Ultimately, it’s important to find a balance between extrinsic and intrinsic motivation and to use them in a way that supports, rather than undermines, an individual’s natural interest and enjoyment in an activity.
When to Use External Rewards
Encourage someone to learn something new.
Increase a person’s interest in a previously uninteresting activity
Give people feedback to let them know that their efforts are appreciated.
When Not to Use External Rewards
Someone is already interested in the subject, task, or activity.
Offering a reward would turn the activity into “work” rather than “play.”
When to Use Extrinsic Motivation
Extrinsic motivation can be useful in certain situations, such as:
Establishing a new behavior: Extrinsic rewards can be used to increase the frequency of a new behavior, such as getting a student to study for a test or an employee to work harder to get a promotion.

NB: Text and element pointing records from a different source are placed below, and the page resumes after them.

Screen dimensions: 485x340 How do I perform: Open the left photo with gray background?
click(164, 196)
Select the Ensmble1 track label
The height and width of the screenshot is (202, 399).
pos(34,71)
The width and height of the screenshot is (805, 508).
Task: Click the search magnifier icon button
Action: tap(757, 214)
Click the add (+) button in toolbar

Short-term goals: Extrinsic rewards can be effective in achieving short-term goals, such as completing a project or meeting a deadline.
Changing an undesirable behavior: Extrinsic punishment can be used to decrease the frequency of an undesirable behavior, such as getting a child to stop hitting other children.

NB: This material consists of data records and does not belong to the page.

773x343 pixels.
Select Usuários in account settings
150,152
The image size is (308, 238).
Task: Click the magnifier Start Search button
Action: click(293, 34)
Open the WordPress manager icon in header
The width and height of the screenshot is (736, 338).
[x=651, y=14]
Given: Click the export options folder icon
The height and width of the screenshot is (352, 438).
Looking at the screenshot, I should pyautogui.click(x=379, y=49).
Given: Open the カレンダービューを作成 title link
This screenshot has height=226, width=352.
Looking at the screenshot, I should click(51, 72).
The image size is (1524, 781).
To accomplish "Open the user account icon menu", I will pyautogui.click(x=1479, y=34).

Teaching new skills: Extrinsic rewards can be used to teach new skills, such as getting a dog to learn a new trick.
Performance enhancement: Extrinsic rewards can be used to increase performance in certain tasks, such as paying a salesperson commission for meeting their sales targets.
However, it’s important to use extrinsic motivation in a way that supports, rather than undermines, an individual’s intrinsic motivation. For example, it’s important to make sure that the rewards are appropriate, that they are given consistently, and that they are gradually phased out as intrinsic motivation develops.

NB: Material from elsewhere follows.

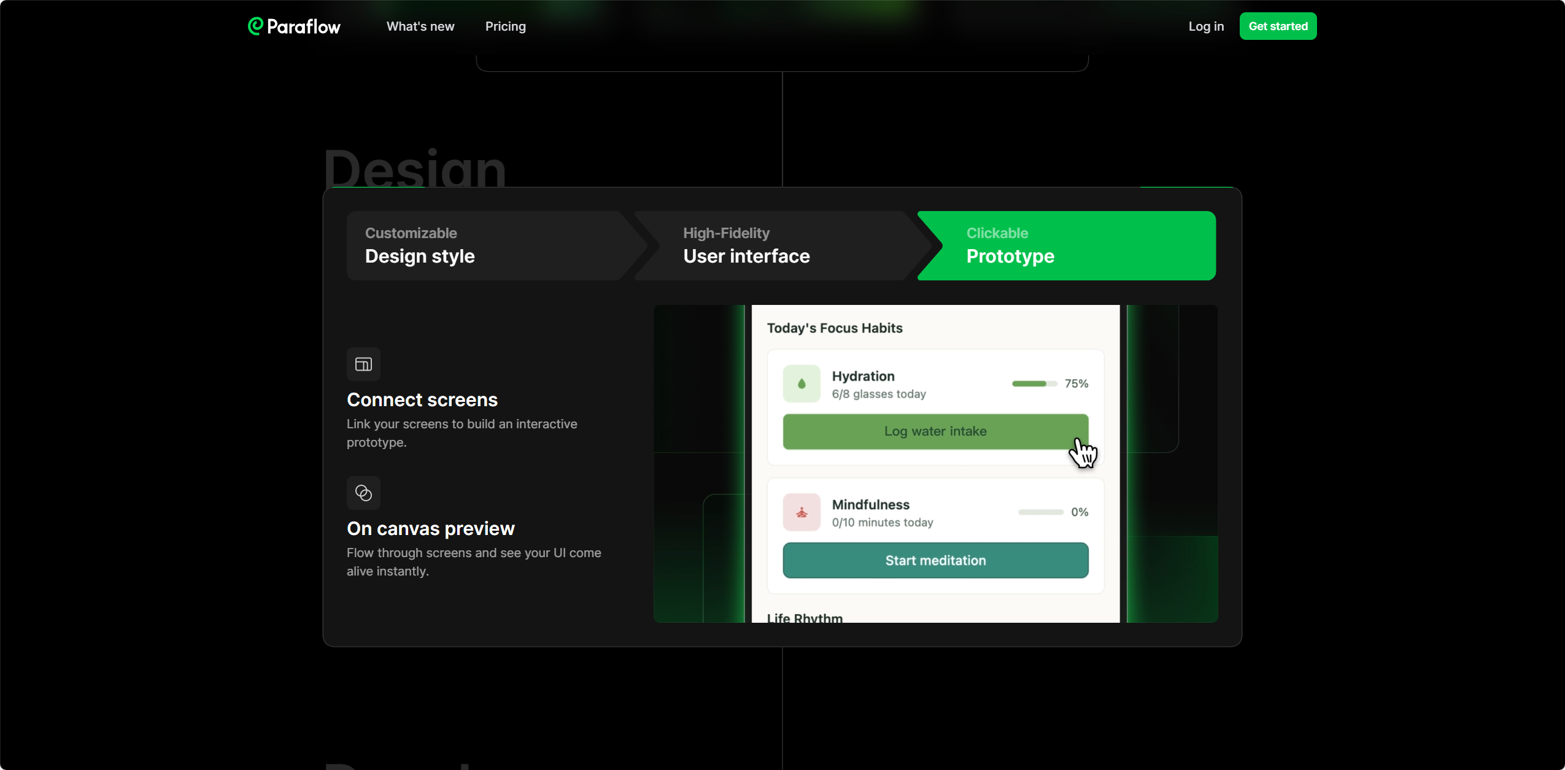
Task: Click the Paraflow wordmark text
Action: (x=304, y=26)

Additionally, it’s important to consider the context, some individuals may respond well to extrinsic rewards, others may be demotivated by it, for example, some people may be motivated by money, others may be motivated by recognition, and others may be motivated by a sense of autonomy.
How Do Intrinsic Motivation and Extrinsic Motivation Influence Learning?
Intrinsic motivation and extrinsic motivation can both influence learning in different ways.
Intrinsically motivated learners tend to be more engaged, persistent and self-directed in their learning. They are more likely to set and achieve personal learning goals, and they tend to find meaning and purpose in what they are learning. They also have a tendency to seek out new learning opportunities and to learn for the sheer pleasure of it.
Extrinsically motivated learners, on the other hand, may be more focused on achieving external rewards or avoiding punishment. They may be less engaged and less persistent in their learning, and they may be more focused on achieving a specific outcome rather than the learning process itself.
However, it’s important to note that extrinsic motivation can also have a positive impact on learning when used in the right way. For example, using rewards to increase the frequency of a new behavior, such as studying for a test, can be effective in the short-term. Additionally, providing appropriate feedback, recognition, and opportunities for mastery can increase intrinsic motivation.
It’s also worth noting that a balance between intrinsic and extrinsic motivation is often more effective for learning, than relying on one or the other. For example, a task or activity that is inherently interesting, but also challenging and provides the learner with a sense of autonomy and control, can lead to a high level of engagement, persistence and interest in the learning process.
Knowledge Glow Says
Human behaviour is driven by both extrinsic and intrinsic motivation. There are several key differences between motivation based on external rewards and motivation based on an individual’s genuine interest, including the influence of each type on behaviour and the situations in which each type will be most effective.